Speaker Credentials

MS-III

Speaker Credentials

BS

College

College of Allopathic Medicine

Medical Specialty

Internal Medicine

Format

Poster

Start Date

November 2024

End Date

November 2024

Track

2

Abstract

Introduction. Our objective in discussing this case is to explore an approach to the various etiologies of ascites, thereby encouraging clinicians to consider extrahepatic differentials during disease management. To do so, we examined the following case of ascites in the setting of underlying malignancy. Case Presentation. An 85-year-old female presented with rapid-onset abdominal distension as well as dark stools and shortness of breath. She had also experienced progressive weakness, malaise, and weight loss over the last year. Past medical history was notable for endometriosis, hyperlipidemia, and xanthogranulomatous pyelonephritis. She was mildly tachycardic on admission.

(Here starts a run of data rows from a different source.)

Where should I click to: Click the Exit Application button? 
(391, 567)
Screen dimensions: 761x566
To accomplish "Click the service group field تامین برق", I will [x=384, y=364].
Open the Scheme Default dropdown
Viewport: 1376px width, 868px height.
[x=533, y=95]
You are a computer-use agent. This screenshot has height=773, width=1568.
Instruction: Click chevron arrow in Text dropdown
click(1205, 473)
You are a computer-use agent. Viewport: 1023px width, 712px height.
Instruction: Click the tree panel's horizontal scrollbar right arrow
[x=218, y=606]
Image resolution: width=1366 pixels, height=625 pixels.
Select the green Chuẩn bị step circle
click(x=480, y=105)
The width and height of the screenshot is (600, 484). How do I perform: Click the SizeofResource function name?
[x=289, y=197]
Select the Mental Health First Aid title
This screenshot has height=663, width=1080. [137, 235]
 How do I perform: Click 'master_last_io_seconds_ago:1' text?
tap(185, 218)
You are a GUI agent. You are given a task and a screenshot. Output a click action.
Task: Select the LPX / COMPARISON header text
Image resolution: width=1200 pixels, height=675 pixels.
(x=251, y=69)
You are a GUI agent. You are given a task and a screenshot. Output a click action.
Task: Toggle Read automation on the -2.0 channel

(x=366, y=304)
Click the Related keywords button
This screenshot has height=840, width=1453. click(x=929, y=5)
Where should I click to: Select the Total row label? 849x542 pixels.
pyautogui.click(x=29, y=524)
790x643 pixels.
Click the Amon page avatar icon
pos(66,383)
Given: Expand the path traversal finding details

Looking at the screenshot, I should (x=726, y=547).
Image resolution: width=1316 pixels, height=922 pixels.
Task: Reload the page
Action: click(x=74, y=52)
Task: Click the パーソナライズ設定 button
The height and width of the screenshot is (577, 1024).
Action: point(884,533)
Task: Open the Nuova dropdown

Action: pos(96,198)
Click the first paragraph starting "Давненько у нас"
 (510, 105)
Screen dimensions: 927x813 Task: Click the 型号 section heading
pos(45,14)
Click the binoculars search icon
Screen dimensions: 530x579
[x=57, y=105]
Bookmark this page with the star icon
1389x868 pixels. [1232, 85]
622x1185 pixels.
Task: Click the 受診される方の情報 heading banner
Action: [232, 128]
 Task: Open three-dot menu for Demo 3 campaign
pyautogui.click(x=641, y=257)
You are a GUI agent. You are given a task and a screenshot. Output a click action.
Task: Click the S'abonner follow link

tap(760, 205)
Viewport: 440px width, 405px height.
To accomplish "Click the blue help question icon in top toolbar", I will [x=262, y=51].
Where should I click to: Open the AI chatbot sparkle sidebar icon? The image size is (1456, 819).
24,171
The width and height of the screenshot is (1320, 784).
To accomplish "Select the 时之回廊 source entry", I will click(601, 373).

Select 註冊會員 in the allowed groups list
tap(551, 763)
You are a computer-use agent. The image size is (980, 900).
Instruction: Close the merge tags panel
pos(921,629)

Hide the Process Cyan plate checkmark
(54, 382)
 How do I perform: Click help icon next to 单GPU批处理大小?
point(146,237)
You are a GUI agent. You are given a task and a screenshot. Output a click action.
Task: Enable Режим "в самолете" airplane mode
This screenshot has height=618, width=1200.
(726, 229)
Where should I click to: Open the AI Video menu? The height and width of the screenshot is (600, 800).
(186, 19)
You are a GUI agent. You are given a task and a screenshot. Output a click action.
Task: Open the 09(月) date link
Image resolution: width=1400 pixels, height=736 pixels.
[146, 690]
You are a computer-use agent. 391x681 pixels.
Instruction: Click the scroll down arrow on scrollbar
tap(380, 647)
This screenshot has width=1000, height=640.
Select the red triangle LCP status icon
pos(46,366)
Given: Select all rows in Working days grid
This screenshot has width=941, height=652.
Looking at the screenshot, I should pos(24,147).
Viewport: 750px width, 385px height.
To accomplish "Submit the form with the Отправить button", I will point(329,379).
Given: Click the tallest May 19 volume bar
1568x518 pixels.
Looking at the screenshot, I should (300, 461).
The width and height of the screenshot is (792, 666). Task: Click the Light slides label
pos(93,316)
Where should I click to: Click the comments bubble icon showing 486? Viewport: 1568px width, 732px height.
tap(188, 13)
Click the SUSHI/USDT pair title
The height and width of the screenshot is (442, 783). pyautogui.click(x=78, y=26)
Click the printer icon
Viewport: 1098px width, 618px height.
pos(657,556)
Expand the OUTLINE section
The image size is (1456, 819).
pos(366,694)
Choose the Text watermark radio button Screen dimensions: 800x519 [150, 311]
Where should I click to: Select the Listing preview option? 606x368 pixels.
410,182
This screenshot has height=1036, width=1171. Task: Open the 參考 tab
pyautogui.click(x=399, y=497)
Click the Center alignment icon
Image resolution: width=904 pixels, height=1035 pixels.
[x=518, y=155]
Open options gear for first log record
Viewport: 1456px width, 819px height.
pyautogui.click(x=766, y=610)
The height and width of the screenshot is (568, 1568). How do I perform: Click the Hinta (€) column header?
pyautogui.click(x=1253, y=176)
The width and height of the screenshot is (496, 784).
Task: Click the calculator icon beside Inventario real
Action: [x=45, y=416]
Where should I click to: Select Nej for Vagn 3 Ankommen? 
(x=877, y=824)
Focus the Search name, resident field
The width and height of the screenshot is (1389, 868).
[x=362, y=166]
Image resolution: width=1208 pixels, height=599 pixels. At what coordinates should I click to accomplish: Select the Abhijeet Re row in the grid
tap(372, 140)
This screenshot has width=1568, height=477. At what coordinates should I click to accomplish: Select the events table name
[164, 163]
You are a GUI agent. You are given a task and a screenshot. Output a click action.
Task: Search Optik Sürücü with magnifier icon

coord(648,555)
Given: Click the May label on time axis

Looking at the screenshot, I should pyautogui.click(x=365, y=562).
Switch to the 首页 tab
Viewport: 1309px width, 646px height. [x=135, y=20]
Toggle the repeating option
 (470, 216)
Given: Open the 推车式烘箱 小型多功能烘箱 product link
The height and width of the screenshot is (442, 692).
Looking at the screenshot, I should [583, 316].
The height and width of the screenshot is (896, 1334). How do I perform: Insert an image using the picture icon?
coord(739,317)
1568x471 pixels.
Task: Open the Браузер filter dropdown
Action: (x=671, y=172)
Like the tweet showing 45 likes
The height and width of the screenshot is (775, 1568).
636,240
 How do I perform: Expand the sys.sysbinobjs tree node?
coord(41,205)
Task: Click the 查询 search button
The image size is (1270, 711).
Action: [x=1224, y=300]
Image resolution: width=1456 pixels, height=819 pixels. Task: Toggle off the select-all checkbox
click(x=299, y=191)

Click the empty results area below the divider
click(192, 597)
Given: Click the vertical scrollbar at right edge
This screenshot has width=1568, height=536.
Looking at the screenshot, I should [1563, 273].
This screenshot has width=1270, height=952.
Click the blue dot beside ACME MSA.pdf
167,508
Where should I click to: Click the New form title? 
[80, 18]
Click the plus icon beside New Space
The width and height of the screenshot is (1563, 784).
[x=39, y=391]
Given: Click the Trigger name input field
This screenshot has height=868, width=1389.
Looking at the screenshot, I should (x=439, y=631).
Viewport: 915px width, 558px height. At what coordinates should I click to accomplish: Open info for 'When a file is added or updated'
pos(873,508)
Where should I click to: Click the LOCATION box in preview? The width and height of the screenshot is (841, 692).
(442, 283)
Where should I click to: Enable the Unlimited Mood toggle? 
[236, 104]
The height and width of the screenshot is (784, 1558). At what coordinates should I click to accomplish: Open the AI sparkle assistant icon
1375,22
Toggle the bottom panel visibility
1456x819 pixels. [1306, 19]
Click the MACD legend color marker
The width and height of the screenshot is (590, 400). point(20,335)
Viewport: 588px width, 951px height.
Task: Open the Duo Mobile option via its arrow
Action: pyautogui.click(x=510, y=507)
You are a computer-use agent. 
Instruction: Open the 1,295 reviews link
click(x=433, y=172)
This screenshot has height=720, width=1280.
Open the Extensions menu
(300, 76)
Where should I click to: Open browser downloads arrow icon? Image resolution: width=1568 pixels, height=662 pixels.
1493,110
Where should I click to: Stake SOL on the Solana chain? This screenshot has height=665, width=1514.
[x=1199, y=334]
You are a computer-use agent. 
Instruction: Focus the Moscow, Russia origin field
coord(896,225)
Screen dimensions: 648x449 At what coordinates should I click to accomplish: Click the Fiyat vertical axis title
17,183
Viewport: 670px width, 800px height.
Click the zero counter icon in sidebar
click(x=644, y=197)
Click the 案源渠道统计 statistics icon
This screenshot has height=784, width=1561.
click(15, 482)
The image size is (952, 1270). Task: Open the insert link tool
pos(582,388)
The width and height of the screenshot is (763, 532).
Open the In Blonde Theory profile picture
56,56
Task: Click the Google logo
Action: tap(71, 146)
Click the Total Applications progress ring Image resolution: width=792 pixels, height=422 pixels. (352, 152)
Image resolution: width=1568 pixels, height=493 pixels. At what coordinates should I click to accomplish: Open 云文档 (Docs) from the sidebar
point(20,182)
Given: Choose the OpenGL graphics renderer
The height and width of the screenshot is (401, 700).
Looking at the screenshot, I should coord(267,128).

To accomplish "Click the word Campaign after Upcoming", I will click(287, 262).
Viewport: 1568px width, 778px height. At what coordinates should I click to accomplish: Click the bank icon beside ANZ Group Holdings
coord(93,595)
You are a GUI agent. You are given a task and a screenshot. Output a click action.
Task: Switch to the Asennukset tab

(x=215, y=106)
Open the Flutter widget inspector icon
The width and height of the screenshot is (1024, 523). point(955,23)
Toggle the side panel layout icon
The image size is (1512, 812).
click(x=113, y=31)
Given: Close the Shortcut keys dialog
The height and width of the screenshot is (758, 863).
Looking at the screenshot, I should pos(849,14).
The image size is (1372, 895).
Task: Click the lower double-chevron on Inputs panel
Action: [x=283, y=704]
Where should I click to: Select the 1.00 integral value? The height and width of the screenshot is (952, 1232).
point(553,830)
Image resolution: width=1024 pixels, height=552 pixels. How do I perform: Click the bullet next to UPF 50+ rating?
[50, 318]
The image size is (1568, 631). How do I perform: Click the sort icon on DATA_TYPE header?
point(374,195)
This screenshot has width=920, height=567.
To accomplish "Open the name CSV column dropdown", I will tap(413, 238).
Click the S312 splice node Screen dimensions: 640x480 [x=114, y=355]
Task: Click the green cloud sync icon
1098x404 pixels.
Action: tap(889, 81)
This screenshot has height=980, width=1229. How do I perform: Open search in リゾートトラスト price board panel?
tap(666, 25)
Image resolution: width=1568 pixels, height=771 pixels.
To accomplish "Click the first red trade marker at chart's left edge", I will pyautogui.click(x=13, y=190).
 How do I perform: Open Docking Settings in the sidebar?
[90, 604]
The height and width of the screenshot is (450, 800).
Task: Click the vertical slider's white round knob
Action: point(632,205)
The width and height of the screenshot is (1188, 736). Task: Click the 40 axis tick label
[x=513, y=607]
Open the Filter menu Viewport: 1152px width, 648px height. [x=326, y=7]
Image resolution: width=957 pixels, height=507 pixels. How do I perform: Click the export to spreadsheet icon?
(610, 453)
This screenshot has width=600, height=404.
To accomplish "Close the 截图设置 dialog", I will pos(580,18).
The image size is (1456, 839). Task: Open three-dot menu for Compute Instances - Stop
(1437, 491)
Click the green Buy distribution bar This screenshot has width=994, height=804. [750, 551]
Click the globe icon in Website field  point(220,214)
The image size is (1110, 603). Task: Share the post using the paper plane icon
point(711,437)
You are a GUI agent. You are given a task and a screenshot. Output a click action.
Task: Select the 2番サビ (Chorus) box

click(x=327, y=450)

Labs were notable for leukocytosis with neutrophilic predominance, thrombophilia, and elevated pro-brain natriuretic peptide (pro-BNP). Urinalysis demonstrated evidence of urinary tract infection, and stool occult blood test was positive. Chest X-ray revealed left pleural effusion, while CT of the abdomen confirmed marked ascites. Deviation from the Expected. Paracentesis was performed, revealing cloudy fluid with a serum-ascites albumin gap (SAAG) of 0.7 g/dL, suggesting an origin unrelated to portal hypertension. Tumor marker testing was positive for elevated CA-125, and cytology confirmed presence of cells consistent with ovarian adenocarcinoma. Discussion. In this case, we discussed the role of an open-minded approach, combined with utilization of diagnostic paracentesis and fluid cytology, in considering causes of ascites both related and unrelated to portal hypertension. Conclusion. We believe this method of diagnostic evaluation will promote early detection and treatment of less common origins of ascites, particularly those related to malignancy, in the interest of more efficient and goal-oriented patient care.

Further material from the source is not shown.